The risks of trading implicit subsidies

In equilibrium, a subsidy prevails for as long the market impact of subsidy payers exceeds the market impact of subsidy receivers. If trades and factors related to a subsidy become very popular, the original subsidy is being eroded. In its stead investors simply receive a conventional risk premium for engaging in a crowded trade. This is a premium for non-directional systematic risk and a source of “fake alpha” (view post here). What is worse, even the conventional risk premium can be compressed to or below zero by so-called alternative risk strategies. Unlike implicit subsidies, non-directional risk premia require almost no research and are not a reliable source of value generation. They are just payments for underappreciated risk and embellish conventional portfolio performance statistics.

Indeed, a common drawback of subsidies is that they attract crowds and, like all crowded trades, incur the risk of sudden outsized drawdowns when conditions change. This is a form of “setback risk” or endogenous market risk (view here). Setback risk is changeable. It is usually low before a subsidy is widely recognized or after “shake-outs”. It is usually high when a subsidy-induced trade is touted by brokers or even popular media. Hence, setback risk does not generally invalidate subsidies. However, its consideration is complementary to strategies based on implicit subsidies.

Strategies that reap implicit subsidies are sometimes correlated with carry strategies. But they are not generally equivalent. Carry is simply the return an investor receives if market prices are unchanged (view post here). Carry is typically cheap in terms of data requirements and easy to calculate. That is why it is popular. It is also true that carry often increases with subsidies and risk premia. However, it is at best a very crude measure for implicit subsidies, lacking in precision and robustness. In the worst case, carry can become negatively related to implicit subsidies, if crowds of investors use it for positioning without considering the actual risk-return trade-off. In this case carry investors end up paying implicit subsidies to the rest of the market.

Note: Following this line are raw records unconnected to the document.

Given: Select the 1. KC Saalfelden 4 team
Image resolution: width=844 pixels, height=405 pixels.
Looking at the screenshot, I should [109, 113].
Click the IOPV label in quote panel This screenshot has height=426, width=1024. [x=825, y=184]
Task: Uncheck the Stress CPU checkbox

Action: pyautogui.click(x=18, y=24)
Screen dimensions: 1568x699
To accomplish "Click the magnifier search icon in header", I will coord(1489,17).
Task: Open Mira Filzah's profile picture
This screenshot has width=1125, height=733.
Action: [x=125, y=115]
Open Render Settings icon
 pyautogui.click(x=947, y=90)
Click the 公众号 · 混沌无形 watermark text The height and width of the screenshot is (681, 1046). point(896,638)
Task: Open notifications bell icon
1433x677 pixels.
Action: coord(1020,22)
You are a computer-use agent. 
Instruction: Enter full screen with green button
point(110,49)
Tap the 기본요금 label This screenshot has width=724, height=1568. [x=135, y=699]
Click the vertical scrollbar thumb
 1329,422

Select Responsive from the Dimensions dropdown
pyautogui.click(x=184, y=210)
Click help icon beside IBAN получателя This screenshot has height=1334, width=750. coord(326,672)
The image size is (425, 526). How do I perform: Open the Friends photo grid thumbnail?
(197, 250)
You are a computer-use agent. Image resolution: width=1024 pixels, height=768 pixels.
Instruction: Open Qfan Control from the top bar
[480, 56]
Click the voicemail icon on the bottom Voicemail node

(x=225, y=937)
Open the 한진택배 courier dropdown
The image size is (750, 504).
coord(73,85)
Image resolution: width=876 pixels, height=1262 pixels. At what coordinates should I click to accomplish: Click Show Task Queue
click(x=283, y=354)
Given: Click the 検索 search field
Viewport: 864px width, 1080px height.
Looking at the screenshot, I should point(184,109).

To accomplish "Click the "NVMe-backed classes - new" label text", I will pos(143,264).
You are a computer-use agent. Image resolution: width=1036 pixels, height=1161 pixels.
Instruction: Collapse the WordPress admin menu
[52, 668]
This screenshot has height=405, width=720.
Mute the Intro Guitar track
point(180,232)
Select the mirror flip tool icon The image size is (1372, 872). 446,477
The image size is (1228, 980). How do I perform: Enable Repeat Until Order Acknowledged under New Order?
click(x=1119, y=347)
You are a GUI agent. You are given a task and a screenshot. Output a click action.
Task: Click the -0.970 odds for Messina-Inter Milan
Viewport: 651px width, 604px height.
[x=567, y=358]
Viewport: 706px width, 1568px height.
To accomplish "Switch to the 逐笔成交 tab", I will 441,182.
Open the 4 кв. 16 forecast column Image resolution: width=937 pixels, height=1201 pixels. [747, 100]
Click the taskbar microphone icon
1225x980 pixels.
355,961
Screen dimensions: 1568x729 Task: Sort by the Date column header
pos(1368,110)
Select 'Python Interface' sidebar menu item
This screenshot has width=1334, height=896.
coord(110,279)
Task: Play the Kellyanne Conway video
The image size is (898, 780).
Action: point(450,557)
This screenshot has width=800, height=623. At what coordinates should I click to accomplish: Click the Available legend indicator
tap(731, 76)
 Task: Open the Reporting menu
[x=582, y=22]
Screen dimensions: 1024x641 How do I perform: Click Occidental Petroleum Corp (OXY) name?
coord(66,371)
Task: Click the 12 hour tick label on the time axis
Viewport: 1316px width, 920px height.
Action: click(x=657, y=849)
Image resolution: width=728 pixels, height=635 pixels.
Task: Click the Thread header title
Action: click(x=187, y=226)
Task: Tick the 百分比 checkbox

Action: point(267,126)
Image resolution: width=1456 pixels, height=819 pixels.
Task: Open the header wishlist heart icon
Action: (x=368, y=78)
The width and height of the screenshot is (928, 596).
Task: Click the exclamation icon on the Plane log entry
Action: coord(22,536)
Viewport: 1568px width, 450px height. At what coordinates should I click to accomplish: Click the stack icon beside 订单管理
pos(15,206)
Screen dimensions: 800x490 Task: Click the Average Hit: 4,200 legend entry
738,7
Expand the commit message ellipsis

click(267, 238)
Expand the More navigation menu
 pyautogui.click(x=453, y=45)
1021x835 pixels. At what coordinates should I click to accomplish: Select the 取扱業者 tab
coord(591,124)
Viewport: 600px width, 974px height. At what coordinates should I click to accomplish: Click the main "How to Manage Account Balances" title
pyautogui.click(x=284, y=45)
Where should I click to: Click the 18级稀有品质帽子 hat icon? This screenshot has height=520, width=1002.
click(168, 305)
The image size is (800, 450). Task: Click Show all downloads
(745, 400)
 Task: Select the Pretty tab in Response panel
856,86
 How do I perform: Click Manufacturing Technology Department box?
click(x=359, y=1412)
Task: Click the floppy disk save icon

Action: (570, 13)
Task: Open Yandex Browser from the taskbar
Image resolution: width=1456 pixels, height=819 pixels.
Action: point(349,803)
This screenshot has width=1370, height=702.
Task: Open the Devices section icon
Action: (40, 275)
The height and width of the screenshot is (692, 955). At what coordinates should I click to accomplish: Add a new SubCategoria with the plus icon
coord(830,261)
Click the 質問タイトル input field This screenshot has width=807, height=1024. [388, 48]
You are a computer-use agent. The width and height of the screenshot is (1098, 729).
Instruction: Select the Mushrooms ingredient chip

“While there may well be more diversity in the types of strategies hedge funds follow, there is also considerable clustering, which raises the prospect of larger moves in some markets if conditions lead to a general withdrawal from these ‘crowded’ trades.”

Timothy Geithner, 2004

Popular strategies based on implicit subsidies

Foreign exchange

The FX carry trade (view post here) is probably the most popular strategy that has benefited from implicit subsidies. On its own, it is not a reliable estimate of expected returns. However, at times (particularly in the 2000s) positions in floating and convertible currencies with significant real carry reaped two types of implicit subsidies.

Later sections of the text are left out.